I love Charles de Lint’s works, which shouldn’t be a surprise to anyone reading this. While Old Favorites Week ended last Friday, circumstances have forced me to review another Old Favorite for Monday. Don’t worry; things should be back on track by tomorrow. For those who haven’t heard of him, de Lint is Canadian, writes urban fantasy, and has the most soothing speaking voice I’ve heard.
Max Trader is a luthier — he makes and repairs guitars from his little shop in the funky part of Newford. One morning he wakes up and finds himself not in his own body — he’s in the body of one Johnny Devlin, a small-time con artist and all-around jerk. How did that happen? Can he get back into his proper body? As it turns out, Johnny Devlin is in his body as well. Can they switch back?

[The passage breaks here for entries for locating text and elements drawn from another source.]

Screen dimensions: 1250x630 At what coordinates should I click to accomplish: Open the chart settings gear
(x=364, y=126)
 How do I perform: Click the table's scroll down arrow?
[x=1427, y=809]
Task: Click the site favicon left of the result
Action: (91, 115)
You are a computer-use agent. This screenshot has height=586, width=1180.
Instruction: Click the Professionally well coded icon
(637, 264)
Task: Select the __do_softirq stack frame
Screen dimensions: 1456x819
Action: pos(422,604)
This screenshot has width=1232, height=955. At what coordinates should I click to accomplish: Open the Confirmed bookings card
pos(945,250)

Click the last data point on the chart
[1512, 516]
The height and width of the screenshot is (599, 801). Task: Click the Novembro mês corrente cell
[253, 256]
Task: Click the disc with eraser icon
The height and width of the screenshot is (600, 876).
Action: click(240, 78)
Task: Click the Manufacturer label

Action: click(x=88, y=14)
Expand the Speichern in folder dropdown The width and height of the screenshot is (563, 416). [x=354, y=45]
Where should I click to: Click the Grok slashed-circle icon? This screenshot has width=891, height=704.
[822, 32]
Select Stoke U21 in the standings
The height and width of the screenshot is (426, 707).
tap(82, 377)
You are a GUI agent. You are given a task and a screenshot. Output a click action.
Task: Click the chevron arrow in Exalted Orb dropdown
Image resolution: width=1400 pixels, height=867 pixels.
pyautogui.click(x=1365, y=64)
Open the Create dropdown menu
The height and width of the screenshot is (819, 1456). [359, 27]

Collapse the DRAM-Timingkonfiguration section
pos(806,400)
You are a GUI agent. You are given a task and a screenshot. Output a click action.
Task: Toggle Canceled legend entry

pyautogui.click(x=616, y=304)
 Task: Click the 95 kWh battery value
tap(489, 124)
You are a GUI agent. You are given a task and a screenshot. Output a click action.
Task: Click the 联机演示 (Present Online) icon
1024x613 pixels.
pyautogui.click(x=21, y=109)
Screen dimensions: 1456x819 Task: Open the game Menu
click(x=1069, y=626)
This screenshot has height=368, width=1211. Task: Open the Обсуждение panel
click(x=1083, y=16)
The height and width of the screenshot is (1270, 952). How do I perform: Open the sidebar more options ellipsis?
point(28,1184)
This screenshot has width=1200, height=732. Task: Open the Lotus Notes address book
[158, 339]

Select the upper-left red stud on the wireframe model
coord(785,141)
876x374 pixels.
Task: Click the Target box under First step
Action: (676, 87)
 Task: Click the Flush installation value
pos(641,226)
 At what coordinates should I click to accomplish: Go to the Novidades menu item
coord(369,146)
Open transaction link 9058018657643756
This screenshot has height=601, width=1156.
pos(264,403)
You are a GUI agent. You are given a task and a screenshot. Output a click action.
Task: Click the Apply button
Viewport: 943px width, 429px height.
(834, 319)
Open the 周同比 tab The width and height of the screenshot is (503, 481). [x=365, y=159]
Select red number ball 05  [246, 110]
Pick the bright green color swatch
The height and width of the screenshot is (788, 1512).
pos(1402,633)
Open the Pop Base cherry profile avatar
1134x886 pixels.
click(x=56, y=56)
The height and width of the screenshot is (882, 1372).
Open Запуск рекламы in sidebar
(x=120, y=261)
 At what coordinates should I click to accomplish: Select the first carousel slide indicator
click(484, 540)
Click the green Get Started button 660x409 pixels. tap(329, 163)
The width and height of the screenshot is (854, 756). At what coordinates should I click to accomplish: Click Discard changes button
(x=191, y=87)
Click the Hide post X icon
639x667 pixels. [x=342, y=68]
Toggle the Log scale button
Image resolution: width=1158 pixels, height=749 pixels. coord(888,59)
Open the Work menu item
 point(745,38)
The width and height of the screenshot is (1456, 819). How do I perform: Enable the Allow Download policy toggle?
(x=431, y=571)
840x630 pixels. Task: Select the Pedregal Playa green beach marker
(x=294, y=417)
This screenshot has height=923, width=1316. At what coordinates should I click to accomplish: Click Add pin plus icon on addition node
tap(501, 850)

The cast of secondary characters — well, at least, ones who aren’t Max and Johnny — are pretty much all female. Zeffy is our primary female lead; her roommate, Tanya, was Johnny’s sometime girlfriend. When Zeffy finds herself strangely attracted to Johnny (who is actually Max), she’s a little weirded out for so many reasons, including loyalty. Nia is another lead; a fifteen-year-old Bohemian/Goth, she thinks school is ridiculous and would rather hang out with Max and watch him carve guitars. She’s having more problems than a mother who wants her to go to school, though — that same mother has been acting strangely recently, and Nia can’t understand why.
The book is told from several different points of view; Max is our only first-person narrator. We do see many parts of the book from other points of view, primarily Zeffy’s and Nia’s. Max is also in present-tense; other sections are not. Most of de Lint’s novels have these switches between points of view and tenses, and they’ve never bothered me. Readers who hate that should consider themselves warned.
De Lint’s descriptions of Max and his craft are perhaps my favorite part of the book. My father plays guitar, so I do know a little bit about the instruments. Max’s stories about his teacher, his early years of guitar-making, and his connection to his father are all wonderful. He describes his connection to the wood in such wonderful terms that it seems to be (at least at the beginning) encompassing every possible aspect of his life and emotions. Woodworkers, instrument-makers, musicians, and the like would certainly enjoy this aspect of the story. I don’t think lay readers would find anything terribly difficult to understand; a good deal of people do know the basic things about guitars, like that they have a neck and a body. Frets are those bars on the neck that tell you where to put your fingers. No other knowledge should be necessary.
Other familiar characters make appearances, such as Geordie, Jilly, Cassie, and Bones. (No, not Bones like the TV show.) This was about the third or fourth Newford novel, though, so many of these characters are still fairly new. Overall, though, it’s quite a lovely book, and one of my favorites. Even though the basic premise could sound a bit hokey, de Lint gives it a new life and makes it fresh and interesting. No prior de Lint knowledge is really necessary, and I’d recommend it to nearly everyone. 5/5 stars.